Billet de 1000 dinars algériens datant de 1992. On y voit une représentation datant de l’époque préhistorique au recto. © DrKingShultz90/ Wikimedia Commons / C BY-SA 3.0

Un signe de plus à l’intention du peuple algérien, près de dix-huit mois après le hirak qui a contraint Abdelaziz Bouteflika à démissionner. Le gouvernement a dévoilé, la veille de l’anniversaire de l’indépendance, les nouveaux modèles de billets de banque et de pièces de monnaie qui entreront en circulation dans le pays.

« Les futurs billets doivent permettre une nouvelle transcription du patrimoine historique algérien, avec la mise en avant de la période pré-coloniale puis de la résistance populaire », confie à Jeune Afrique une source à la Banque d’Algérie. Les nouveaux billets émis n’entraîneront pas la caducité des anciens, qui resteront utilisables, rappelle la banque centrale, qui ne précise pas jusqu’à quand ces derniers conserveront leur « pouvoir libératoire », leur cours légal.

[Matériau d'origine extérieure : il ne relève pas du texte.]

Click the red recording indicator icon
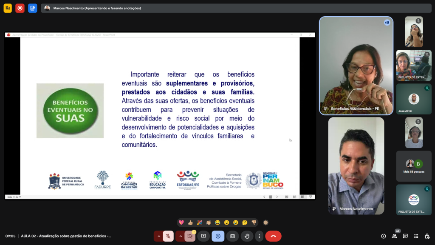This screenshot has height=245, width=435. pos(20,8)
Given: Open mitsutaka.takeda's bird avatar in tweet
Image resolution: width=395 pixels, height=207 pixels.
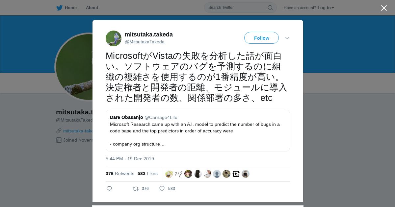Looking at the screenshot, I should 114,38.
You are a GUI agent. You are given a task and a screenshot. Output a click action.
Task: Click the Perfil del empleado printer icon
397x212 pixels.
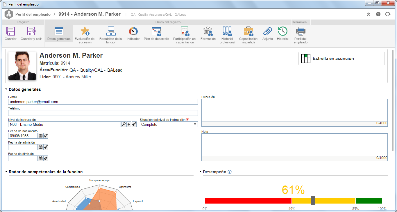301,31
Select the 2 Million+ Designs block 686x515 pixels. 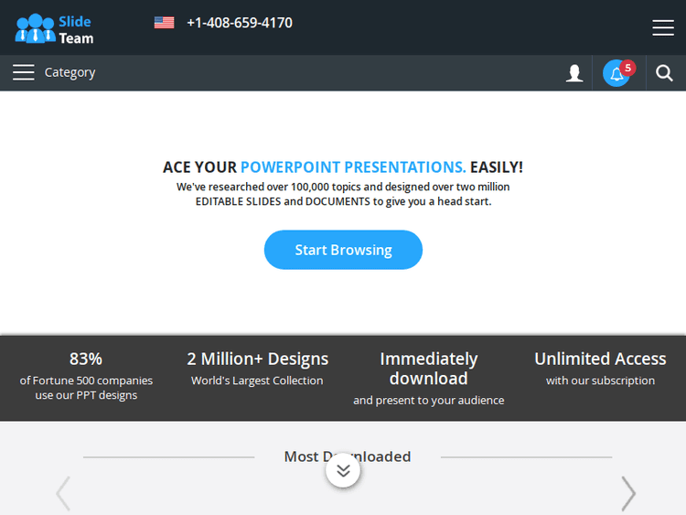coord(257,368)
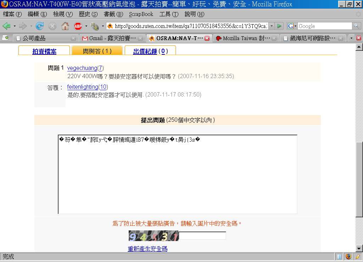Click 重新產生安全碼 to regenerate captcha
The height and width of the screenshot is (262, 363).
click(147, 249)
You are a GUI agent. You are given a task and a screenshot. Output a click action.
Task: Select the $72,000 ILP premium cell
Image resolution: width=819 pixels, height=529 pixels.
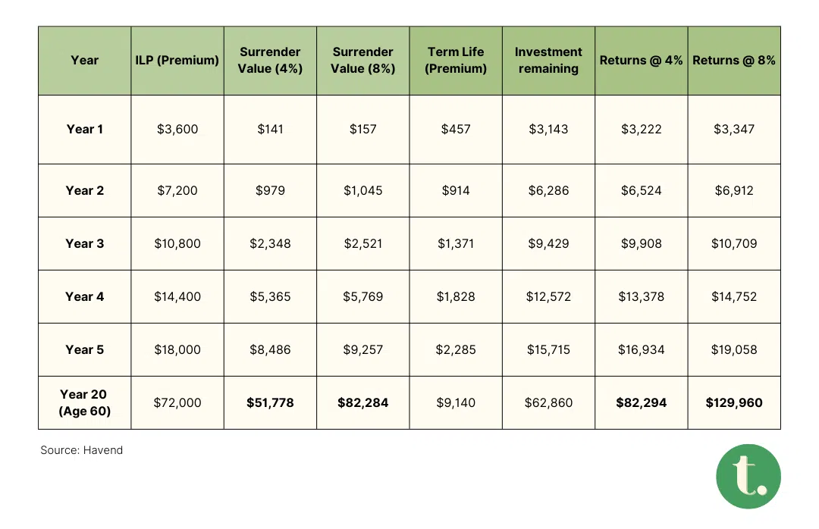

Le 4 juillet, Abdelaziz Djerad, le Premier ministre algérien, a évoqué l’importance de la monnaie et de sa symbolique dans la vie des nations. Un lot de terrains a d’ailleurs été alloué par Alger à la Banque centrale pour la réalisation d’un centre industriel moderne comprenant une imprimerie, un siège pour le Trésor public, le centre national de tri des billets, un centre professionnel pour les métiers de fabrication et d’impression.

À noter que l’imprimerie de la Banque d’Algérie – qui imprime tous les papiers sécurisés du pays (billets, vignettes automobiles, timbres fiscaux…) – est pour l’instant située en plein centre-ville d’Alger. Le nouveau complexe sera, lui, selon nos informations, plus excentré.

40 milliards de dollars en dehors du circuit bancaire

À une question en marge de l’événement, Aymen Benabdarrahmane – ex gouverneur de Banque d’Algérie devenu ministre des Finances en remplacement d’Abderrahmane Raouya le 24 juin, a insisté sur le besoin de moderniser les méthodes de travail. « C’est là le moyen de résorber largement le marché parallèle », rapporte l’agence de presse officielle.

Ce dernier représente quelque 5 000 milliards de dinars (40 milliards de dollars) qui circulent en Algérie en dehors du secteur bancaire, soit plus de 50 % des encours des crédits accordés à l’ensemble de l’économie nationale, selon les dernières estimations de la banque centrale.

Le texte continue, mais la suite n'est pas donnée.